Where a line below includes the word "name", copy that line.

----------------

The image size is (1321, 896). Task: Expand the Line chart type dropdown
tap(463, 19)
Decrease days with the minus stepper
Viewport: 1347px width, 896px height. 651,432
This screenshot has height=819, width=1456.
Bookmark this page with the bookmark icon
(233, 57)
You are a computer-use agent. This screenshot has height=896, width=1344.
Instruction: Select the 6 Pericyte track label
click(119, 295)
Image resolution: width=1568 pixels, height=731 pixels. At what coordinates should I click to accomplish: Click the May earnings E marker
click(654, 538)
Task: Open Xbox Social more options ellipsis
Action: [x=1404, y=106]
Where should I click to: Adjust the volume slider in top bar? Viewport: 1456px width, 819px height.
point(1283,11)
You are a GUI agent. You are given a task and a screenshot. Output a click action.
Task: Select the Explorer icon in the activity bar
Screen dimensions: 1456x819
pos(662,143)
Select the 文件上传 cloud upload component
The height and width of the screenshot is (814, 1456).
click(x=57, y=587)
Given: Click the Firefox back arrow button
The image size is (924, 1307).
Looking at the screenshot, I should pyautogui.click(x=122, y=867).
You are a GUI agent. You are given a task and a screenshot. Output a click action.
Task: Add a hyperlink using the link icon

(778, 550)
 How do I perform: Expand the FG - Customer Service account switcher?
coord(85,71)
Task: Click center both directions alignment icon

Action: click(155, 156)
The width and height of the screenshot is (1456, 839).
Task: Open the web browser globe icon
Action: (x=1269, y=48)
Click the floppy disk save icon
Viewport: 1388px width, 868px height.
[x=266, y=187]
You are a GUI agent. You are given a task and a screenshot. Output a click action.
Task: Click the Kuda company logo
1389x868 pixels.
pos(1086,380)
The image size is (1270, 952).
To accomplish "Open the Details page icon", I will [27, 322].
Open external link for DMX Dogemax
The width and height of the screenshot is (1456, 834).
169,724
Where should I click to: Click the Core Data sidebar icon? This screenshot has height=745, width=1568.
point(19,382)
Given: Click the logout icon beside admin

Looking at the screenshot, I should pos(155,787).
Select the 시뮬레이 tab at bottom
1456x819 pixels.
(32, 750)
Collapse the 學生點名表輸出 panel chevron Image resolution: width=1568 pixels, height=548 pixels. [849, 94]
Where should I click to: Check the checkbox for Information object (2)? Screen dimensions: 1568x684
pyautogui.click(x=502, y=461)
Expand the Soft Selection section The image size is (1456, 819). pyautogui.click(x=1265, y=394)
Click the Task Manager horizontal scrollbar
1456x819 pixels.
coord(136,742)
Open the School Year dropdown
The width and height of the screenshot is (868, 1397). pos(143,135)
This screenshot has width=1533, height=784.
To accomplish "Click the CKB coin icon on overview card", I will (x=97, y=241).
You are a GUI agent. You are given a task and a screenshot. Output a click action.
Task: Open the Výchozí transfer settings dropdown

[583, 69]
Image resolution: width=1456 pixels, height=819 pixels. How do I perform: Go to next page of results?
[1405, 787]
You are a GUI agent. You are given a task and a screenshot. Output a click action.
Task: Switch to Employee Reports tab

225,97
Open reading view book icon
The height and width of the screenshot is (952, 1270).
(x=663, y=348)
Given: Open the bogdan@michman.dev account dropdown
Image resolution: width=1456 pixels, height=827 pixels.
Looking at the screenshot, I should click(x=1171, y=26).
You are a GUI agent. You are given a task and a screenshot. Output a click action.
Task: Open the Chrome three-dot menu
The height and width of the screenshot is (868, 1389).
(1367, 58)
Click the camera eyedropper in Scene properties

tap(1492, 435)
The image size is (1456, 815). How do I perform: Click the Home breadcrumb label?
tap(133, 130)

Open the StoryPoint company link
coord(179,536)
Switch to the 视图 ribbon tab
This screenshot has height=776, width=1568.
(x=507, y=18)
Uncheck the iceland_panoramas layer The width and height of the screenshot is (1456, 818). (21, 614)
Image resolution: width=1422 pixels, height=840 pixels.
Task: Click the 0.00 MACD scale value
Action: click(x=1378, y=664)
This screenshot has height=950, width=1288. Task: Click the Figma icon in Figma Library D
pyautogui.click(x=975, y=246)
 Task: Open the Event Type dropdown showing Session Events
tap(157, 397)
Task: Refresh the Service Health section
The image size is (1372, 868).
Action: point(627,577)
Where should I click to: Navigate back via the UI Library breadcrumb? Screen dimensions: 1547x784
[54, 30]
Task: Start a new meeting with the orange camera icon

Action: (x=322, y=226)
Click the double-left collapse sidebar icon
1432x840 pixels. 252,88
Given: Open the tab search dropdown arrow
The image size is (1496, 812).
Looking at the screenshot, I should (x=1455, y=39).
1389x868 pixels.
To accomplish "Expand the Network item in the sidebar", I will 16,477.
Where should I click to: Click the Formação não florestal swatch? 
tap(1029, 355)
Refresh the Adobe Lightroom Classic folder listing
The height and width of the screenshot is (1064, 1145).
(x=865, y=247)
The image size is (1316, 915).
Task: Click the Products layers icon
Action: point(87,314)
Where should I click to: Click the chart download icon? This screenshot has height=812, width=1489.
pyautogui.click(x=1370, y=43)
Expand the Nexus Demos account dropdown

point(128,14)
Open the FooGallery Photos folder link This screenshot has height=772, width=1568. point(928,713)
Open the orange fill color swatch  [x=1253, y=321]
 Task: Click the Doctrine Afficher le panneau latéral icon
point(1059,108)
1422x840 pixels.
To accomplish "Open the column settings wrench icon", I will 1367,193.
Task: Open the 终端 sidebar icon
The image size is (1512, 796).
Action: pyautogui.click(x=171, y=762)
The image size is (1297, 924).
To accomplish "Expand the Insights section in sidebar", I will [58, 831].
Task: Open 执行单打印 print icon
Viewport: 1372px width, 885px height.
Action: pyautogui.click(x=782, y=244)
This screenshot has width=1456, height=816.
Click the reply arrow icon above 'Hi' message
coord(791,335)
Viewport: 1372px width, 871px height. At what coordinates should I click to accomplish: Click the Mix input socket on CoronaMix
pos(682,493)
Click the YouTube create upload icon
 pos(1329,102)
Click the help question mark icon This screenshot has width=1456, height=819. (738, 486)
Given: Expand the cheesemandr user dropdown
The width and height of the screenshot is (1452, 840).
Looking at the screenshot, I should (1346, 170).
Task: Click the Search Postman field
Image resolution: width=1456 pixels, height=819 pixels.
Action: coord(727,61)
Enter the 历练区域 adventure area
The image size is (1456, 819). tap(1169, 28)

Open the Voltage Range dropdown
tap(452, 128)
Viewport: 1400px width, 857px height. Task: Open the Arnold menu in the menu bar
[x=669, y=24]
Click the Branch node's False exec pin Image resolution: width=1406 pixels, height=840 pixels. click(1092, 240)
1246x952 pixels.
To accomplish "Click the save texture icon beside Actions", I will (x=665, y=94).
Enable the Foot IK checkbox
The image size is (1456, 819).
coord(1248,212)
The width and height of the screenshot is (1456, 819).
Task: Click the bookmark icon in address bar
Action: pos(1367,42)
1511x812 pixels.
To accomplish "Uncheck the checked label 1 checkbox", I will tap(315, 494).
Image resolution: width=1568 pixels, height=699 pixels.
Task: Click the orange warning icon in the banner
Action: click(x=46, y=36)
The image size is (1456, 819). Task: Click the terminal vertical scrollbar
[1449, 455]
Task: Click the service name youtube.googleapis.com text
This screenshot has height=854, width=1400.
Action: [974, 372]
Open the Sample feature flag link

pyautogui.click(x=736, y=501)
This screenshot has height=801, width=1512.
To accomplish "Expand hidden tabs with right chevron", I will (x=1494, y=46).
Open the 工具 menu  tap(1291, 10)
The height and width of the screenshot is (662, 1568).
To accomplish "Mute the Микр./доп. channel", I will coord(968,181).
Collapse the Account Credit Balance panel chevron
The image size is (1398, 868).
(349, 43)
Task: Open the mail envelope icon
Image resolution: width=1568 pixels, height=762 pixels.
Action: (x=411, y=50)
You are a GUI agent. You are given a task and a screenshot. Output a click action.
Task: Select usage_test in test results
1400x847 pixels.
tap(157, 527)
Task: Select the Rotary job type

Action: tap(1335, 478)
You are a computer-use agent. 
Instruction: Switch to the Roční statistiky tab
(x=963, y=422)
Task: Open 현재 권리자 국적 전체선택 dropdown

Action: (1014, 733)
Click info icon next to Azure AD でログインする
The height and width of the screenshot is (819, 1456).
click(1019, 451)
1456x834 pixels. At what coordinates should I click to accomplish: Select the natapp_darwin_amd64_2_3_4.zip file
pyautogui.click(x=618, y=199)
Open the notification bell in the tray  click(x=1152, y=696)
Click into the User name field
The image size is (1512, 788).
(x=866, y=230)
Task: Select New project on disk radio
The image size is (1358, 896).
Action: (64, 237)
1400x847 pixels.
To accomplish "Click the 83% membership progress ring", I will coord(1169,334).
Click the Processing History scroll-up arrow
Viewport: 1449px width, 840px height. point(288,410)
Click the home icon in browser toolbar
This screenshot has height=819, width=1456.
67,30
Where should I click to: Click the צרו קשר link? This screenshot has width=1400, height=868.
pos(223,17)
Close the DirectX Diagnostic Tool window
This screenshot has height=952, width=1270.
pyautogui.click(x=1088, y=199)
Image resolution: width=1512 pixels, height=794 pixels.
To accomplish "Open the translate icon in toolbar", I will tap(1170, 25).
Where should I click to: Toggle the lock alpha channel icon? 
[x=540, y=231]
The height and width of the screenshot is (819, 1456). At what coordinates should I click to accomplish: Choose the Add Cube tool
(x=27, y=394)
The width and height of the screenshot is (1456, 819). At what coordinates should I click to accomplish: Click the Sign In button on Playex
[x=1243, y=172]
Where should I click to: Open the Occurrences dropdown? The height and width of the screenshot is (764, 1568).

----------------

→ **RESPONSE FOR THIS EXERCISE**:
Task: Click the service name youtube.googleapis.com text
Click into the User name field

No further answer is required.